- What you will do:
A – In the blog archive page, why does the writer decide to share a word for the week under #WotW instead of writing something else? Answer in one to three sentences.
B – According to the blog archive page, how many cats does the writer hope to live with, along with the husband?
C – From the blog archive page, reproduce the passage starting at "Obviously, these dreams" and ending at "thinking up relationships.".

- Page excerpt:
<<<<
Monthly Archives: February 2016

By This Time in Life…

Last week, the Finish the Sentence Friday prompt was: “I thought that by this time in life, I’d…” I discovered it on Thursday already but was busy all week-end traveling to my parents, being at their house and attending a concert and then traveling back. I can’t link up my post anymore, but that doesn’t keep me from writing about the topic.

I have written many posts about my dreams for my adult life. When I was a young teen, I dreamt that by the time I turned thirty, I’d have completed my Master’s degree, gotten a steady job as a high school teacher and become a Mom of three (technically four, because in my dreams one pregnancy would always be with twins). Obviously, this was before the economic meltdown, because I dreamt of being a teacher within a year of earning my Master’s degree. Interestingly, though obviously these three or four children had a Dad, I never imagined meeting the man of my dreams.

Obviously, these dreams were unrealistic, though I held onto some version of them till I landed in a psychiatric crisis and had to be hospitalized. It is once again strange that, even though I met my now husband before being hospitalized, I just thought I’d meet someone “someday” and was busier with thinking up my career than thinking up relationships.

Later on, I adjusted to the idea that I would never be a high school teacher, speech-language pathologist, or anything earning me money. I did enter a relationship and get married. Still, I had and to some degree still have a hard time fitting in that one success into my life story. I love my husband and am hopefully going to live with him this summer. Still, once I landed in a psychiatric crisis, I abandoned all my dreams and replaced them with the idea that I’d be in residential care for the rest of my life.

I seriously need to let go of this idea that, if my dreams of a college degree, a job and a child or four can’t come true, I can’t get any sort of meaningful life. Maybe I can’t have the life I imagined for myself. Maybe I won’t ever live in the United States – because that was another dream of mine. I can however have a life with my husband and our two cats in our nice home in the tiny village here in the Netherlands. I really need to work towards that goal.

Medical #WotW

It’s been a tough week, so I haven’t written much. I’ve had countless plans and ideas in my mind, among which restarting my Dutch blog (yes, again!), but my brain and body won’t fully cooperate. I did restart the Dutch blog, but I only republished an old post. Because I can’t really get my mind to work towards creating an original blog post, I’m just going with #WotW and share my word for the week. I’m a bit late, but I checked and the linky is still open.
>>>>
- Entries provided:
<<<<
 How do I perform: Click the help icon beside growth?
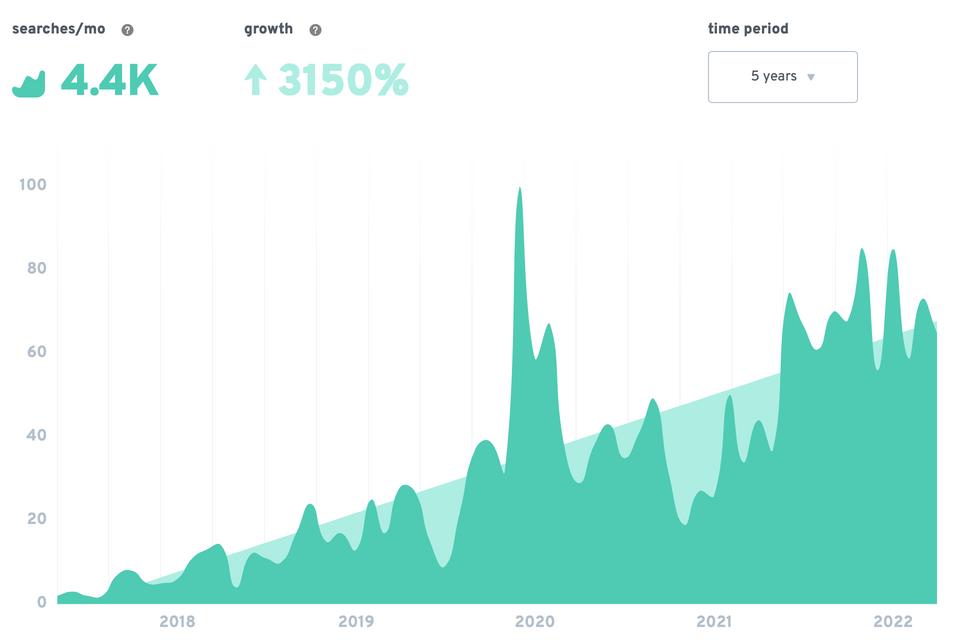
>>>>
<<<<
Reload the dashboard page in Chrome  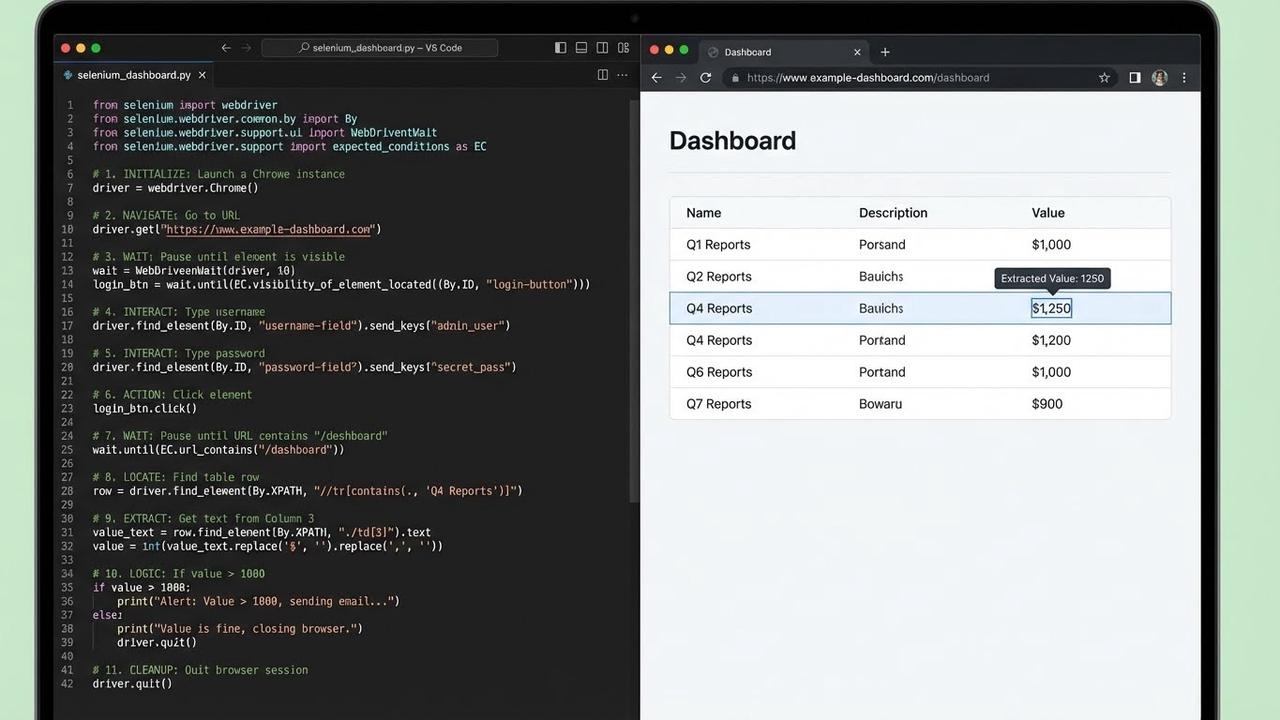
>>>>
<<<<
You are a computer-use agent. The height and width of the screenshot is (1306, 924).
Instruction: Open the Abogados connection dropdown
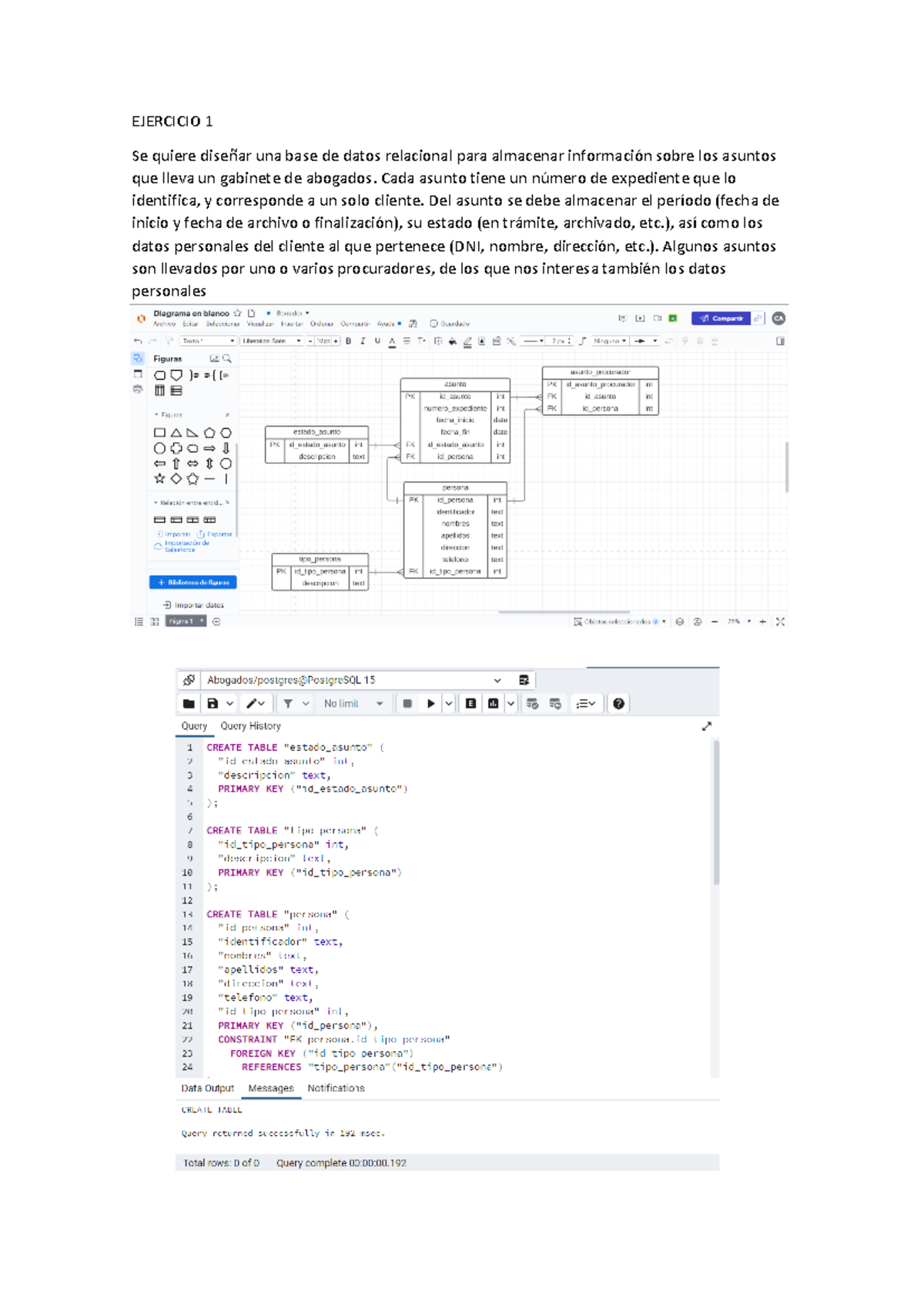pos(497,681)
>>>>
- Answers below:
A – The writer can't get their mind to work toward creating an original blog post. Sharing a word for the week under #WotW is the simpler option.

B – Two cats.

C –
Obviously, these dreams were unrealistic, though I held onto some version of them till I landed in a psychiatric crisis and had to be hospitalized. It is once again strange that, even though I met my now husband before being hospitalized, I just thought I’d meet someone “someday” and was busier with thinking up my career than thinking up relationships.